Record set:

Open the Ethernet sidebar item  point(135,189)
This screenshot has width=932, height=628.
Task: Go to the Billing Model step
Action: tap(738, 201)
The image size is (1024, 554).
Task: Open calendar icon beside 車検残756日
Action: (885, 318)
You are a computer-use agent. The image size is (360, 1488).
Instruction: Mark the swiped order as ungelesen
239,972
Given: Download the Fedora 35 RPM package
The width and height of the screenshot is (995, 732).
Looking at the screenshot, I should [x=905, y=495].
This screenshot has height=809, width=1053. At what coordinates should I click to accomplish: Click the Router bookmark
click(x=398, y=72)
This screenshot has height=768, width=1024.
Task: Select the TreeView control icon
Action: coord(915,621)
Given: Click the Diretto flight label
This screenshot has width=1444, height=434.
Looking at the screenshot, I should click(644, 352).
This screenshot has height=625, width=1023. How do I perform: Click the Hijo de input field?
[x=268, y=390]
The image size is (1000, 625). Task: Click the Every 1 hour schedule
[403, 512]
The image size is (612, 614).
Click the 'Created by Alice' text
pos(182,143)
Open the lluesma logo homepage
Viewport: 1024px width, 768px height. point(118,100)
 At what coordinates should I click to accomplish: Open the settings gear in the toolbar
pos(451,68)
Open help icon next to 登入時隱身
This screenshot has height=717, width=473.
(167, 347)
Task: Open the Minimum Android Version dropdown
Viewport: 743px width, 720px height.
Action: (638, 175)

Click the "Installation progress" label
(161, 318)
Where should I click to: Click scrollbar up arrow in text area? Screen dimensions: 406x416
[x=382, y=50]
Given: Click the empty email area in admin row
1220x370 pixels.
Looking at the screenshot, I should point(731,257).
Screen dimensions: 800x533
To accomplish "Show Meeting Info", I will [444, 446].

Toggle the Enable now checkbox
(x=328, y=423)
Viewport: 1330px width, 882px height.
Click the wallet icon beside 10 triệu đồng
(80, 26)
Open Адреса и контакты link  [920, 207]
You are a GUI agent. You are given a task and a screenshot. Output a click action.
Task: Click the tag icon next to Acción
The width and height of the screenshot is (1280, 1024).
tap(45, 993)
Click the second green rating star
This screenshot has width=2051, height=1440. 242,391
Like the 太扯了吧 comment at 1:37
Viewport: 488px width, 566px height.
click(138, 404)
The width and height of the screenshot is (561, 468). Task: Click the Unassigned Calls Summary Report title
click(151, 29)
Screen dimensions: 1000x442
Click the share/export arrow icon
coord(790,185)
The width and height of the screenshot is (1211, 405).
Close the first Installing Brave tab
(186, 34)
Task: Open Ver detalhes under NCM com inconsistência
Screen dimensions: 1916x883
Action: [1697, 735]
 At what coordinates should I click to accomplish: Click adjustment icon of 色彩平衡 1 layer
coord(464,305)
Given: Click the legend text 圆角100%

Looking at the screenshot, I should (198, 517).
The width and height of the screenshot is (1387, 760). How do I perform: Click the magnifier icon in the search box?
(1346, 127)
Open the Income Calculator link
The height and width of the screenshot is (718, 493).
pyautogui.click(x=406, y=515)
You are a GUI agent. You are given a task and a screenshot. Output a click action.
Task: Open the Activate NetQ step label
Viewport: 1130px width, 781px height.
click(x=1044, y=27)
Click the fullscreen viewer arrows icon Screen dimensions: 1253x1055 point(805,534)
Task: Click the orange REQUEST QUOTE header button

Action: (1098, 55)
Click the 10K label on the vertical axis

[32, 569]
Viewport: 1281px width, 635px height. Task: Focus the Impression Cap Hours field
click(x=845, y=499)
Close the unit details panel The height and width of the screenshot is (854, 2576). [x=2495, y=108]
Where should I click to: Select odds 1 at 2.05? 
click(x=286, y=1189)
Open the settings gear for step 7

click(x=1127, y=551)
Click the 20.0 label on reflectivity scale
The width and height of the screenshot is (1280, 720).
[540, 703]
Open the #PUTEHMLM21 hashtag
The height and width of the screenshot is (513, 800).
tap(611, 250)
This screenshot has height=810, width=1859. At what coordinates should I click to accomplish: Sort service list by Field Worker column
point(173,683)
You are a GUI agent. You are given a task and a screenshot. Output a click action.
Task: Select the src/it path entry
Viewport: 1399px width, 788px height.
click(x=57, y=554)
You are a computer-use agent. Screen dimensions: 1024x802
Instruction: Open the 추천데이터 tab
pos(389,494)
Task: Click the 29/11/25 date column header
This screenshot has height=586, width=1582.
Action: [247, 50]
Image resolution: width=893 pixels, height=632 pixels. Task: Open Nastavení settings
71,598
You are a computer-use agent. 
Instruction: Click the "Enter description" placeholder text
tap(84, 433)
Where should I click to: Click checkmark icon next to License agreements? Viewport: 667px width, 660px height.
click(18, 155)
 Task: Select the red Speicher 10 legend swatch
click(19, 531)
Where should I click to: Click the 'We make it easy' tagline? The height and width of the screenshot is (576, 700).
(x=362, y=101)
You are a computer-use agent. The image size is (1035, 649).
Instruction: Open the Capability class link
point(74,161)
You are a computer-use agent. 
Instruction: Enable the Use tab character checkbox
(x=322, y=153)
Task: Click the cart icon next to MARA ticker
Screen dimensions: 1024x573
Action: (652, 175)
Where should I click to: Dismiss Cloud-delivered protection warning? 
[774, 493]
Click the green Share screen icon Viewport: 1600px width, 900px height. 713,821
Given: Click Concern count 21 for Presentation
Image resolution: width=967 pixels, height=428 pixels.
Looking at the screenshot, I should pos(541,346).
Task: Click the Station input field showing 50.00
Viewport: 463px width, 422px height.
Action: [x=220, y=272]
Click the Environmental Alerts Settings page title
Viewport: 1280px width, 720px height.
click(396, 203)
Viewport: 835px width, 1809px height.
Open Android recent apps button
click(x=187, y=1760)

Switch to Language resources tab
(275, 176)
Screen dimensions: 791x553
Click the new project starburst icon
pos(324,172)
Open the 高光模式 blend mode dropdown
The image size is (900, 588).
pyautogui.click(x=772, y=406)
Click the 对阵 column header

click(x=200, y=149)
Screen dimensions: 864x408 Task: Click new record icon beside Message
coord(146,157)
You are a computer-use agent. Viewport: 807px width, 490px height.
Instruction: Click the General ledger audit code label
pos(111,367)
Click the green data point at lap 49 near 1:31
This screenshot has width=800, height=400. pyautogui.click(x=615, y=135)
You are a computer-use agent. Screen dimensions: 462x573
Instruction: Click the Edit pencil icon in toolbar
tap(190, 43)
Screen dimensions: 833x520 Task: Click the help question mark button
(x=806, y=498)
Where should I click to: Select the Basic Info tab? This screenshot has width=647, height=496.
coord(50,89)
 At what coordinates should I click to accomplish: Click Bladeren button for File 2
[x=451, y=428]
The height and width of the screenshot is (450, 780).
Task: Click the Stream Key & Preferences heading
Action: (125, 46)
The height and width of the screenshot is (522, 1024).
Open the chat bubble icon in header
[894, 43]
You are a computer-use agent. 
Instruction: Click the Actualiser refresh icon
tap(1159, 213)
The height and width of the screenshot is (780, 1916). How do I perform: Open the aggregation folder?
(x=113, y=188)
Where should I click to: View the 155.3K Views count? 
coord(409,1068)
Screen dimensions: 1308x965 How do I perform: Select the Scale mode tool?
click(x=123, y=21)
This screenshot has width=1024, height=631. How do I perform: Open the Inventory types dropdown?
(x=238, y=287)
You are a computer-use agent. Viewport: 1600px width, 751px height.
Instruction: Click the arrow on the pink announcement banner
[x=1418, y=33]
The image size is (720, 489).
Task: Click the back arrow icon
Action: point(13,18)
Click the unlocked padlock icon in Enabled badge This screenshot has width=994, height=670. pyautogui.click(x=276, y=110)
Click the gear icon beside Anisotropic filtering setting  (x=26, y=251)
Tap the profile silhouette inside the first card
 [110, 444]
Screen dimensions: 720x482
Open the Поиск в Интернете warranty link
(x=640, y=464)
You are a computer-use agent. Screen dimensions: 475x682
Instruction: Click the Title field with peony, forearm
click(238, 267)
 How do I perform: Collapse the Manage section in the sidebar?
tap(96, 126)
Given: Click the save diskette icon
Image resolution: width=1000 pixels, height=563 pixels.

Work to be completed:
In the listing above, find the line containing "The height and width of the screenshot is (522, 1024)." and the line containing "You are a computer-use agent. Viewport: 1600px", then quote both, plus every line between them, exactly as written.

Answer box:
The height and width of the screenshot is (522, 1024).
Open the chat bubble icon in header
[894, 43]
You are a computer-use agent. 
Instruction: Click the Actualiser refresh icon
tap(1159, 213)
The height and width of the screenshot is (780, 1916). How do I perform: Open the aggregation folder?
(x=113, y=188)
Where should I click to: View the 155.3K Views count? 
coord(409,1068)
Screen dimensions: 1308x965 How do I perform: Select the Scale mode tool?
click(x=123, y=21)
This screenshot has width=1024, height=631. How do I perform: Open the Inventory types dropdown?
(x=238, y=287)
You are a computer-use agent. Viewport: 1600px width, 751px height.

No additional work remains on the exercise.